Jay H. Isenberg, 6 Lil’ Smokeys
Rollin Marquette, Pear-Shaped
Recently, I walked in from the cold, whitewashed world to Made in Minnesota at the Katherine E. Nash Gallery at the Regis Center for Art at the University of Minnesota, and I entered the gallery equivalent of a greenhouse teeming with orchids. The show was full of life, full of objects. The air was humid with production and the presence of artists’ lives embodied in their work. The electric colors of Jay H. Isenberg’s 6 Lil’ Smokeys embraced the dreams of long summer afternoons. Kim Matthews’s barnacle-like works are labor-intensive, tenacious holds on life. Eileen Cohen enlivens her flocked ceramic with organic forms. Rollin Marquette’s Pear-Shaped lies seemingly incomplete, life-interrupted for the viewer to mentally assemble and imbue with new life. The show surges with an abundance of life, a force that has been packed into homes and studios, sealed away from the winter winds, yearning to get out, to express itself in any and every way.
Kim Matthews, Colony Three
Eileen Cohen, Congregate Series
That reminder of life is wonderful, a welcome respite from the cold. I was drawn, however, to the quieter moments of the show, buoyed by the spaces to breathe and reflect, invigorated by the explicit invocations of death. Mayumi Amada’s startlingly large Doily of Foremothers, hidden around a blind corner, is a delicate reminder of the eternal cycles of life and death, a call to remember that we are here because of the lives that are no longer with us. Judy Onofrio’s bone vessels remind us that “fertility and eroticism live side by side with mortality and fragility.” They open a space between what we are and what we will become, holding the life we inhabit within the lives from which we arise, expanding out into the lives that will grow from our deaths. The show opens and closes with George Morrison’s delicate, intimate postcards, small, powerful reminders of a life fully lived, a life shared with others and enriched by the living world around him.
Mayumi Amada, Doily of Foremothers
Death surrounds us in all seasons. It is a natural and necessary part of our lives. It is in the food we eat, the air we breath, the leaves of grass beneath our feet. It confronts us more starkly in winter, in the seeming death of plants and the hibernation of animals. We know life is buried beneath the snow, waiting for the warmth of spring to awaken it, but these endlessly cold days make it difficult to see.
Judy Onofrio, Passage
George Morrison, Detail of mail art
We cannot avoid the cold, and we cannot avoid death. We can let them overwhelm and control our lives, or we can rise each morning confident that we can face the cold, that our lives are full of beauty and meaning because they are finite.
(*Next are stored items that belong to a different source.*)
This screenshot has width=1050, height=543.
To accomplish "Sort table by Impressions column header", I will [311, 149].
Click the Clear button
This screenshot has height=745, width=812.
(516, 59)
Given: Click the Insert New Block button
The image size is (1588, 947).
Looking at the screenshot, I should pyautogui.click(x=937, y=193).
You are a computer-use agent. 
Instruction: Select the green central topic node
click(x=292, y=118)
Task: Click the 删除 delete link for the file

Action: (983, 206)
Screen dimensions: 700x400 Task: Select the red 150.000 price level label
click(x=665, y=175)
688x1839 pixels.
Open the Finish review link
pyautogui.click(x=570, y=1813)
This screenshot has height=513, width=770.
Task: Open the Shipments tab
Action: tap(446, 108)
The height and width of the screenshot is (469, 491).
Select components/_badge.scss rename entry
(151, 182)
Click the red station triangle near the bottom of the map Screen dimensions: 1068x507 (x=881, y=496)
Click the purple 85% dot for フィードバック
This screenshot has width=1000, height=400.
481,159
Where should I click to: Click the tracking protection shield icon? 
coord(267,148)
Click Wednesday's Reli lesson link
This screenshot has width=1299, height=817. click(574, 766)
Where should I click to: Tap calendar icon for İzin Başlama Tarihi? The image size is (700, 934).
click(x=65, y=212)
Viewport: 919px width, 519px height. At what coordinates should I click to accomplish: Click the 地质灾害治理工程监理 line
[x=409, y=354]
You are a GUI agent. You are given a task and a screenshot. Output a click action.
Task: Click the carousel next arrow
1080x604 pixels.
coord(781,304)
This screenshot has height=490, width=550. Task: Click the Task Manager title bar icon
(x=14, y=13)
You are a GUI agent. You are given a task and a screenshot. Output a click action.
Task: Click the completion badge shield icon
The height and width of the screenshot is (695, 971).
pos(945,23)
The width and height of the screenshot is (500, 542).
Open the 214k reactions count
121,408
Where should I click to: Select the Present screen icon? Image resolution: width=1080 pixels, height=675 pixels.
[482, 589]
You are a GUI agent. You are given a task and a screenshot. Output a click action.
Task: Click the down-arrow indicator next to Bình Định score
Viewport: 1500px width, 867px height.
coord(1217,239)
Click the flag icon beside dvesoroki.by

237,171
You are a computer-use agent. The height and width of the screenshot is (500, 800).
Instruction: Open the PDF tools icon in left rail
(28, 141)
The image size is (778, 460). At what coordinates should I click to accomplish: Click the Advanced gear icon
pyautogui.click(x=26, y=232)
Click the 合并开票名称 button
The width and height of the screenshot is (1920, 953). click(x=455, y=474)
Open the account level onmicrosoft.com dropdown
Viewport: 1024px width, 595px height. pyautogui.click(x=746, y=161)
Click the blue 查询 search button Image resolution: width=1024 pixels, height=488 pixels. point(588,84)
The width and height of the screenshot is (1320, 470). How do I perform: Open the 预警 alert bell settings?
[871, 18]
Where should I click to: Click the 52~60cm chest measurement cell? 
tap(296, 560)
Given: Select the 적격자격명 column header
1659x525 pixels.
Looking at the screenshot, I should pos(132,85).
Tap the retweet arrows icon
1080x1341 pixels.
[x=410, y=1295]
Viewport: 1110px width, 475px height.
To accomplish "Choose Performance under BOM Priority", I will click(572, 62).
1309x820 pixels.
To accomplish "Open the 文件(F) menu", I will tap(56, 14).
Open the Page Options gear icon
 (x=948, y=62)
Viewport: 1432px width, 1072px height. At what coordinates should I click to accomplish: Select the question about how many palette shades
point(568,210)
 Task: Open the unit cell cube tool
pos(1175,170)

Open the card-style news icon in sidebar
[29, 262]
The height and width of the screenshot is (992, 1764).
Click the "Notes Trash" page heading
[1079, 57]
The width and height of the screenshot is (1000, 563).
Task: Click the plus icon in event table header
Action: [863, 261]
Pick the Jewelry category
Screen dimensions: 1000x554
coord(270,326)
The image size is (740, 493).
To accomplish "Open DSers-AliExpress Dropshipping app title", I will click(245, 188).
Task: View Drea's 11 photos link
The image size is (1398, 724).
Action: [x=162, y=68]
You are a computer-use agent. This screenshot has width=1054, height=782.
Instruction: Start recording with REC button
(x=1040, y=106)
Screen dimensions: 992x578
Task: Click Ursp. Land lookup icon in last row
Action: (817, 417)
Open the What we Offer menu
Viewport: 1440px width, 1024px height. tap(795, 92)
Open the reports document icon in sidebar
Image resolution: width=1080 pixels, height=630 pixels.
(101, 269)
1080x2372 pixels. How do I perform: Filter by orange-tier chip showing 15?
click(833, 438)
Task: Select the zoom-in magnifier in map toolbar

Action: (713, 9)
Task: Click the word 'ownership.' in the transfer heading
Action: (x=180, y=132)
Death is not frightening. It is comforting, full of hope, a blessing that allows us to thrive for our few moments. Spring is coming, and we will again see that life buried beneath the snow. When those shoots poke up through the warm soil, let us remember that death is still here, waiting to welcome us all into its quiet, its rest, its never-ending cycle that allows that birth to come forward for the living.
Made in Minnesota is on view until February 15.